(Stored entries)
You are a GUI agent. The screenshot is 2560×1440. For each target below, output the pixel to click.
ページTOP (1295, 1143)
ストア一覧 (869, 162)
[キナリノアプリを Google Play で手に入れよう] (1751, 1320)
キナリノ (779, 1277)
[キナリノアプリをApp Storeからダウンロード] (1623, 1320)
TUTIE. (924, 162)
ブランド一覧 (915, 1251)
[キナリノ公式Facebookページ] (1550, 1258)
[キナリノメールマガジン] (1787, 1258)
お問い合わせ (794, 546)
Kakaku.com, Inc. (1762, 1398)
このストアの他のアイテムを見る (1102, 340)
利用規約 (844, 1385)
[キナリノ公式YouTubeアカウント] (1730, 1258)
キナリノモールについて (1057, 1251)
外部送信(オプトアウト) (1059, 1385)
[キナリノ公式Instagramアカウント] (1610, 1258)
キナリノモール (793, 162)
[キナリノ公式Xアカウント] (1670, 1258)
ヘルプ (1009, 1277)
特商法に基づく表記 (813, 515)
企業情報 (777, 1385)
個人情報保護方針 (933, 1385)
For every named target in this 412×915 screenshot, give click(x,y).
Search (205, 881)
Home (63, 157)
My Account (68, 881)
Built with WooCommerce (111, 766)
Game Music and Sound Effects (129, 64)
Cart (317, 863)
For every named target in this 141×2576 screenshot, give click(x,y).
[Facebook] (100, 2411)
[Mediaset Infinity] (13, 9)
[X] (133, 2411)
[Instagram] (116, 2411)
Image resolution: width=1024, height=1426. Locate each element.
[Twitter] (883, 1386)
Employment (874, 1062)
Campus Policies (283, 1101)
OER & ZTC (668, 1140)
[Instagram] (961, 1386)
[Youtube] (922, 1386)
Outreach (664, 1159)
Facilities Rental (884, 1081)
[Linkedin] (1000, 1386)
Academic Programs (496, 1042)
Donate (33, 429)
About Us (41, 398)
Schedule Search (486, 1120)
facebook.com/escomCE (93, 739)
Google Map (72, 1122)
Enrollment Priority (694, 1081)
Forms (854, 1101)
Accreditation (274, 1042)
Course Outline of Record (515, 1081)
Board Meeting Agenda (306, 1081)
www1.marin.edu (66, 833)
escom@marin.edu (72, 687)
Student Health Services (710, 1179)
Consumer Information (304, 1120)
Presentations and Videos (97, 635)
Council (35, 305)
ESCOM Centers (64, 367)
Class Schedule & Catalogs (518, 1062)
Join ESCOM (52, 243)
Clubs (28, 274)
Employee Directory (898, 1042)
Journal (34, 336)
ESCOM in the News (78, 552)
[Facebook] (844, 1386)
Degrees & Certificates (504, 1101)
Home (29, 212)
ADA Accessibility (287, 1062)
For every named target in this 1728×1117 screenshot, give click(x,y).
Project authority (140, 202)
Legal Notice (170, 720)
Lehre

(What is needed)
Would you copy, unchanged, the stretch of the records above that begins at the line containing "このストアの他のアイテムを見る (1102, 340)" and ends at the line containing "個人情報保護方針 (933, 1385)", and only that?

(Answer)
このストアの他のアイテムを見る (1102, 340)
利用規約 (844, 1385)
[キナリノ公式YouTubeアカウント] (1730, 1258)
キナリノモールについて (1057, 1251)
外部送信(オプトアウト) (1059, 1385)
[キナリノ公式Instagramアカウント] (1610, 1258)
キナリノモール (793, 162)
[キナリノ公式Xアカウント] (1670, 1258)
ヘルプ (1009, 1277)
特商法に基づく表記 (813, 515)
企業情報 (777, 1385)
個人情報保護方針 (933, 1385)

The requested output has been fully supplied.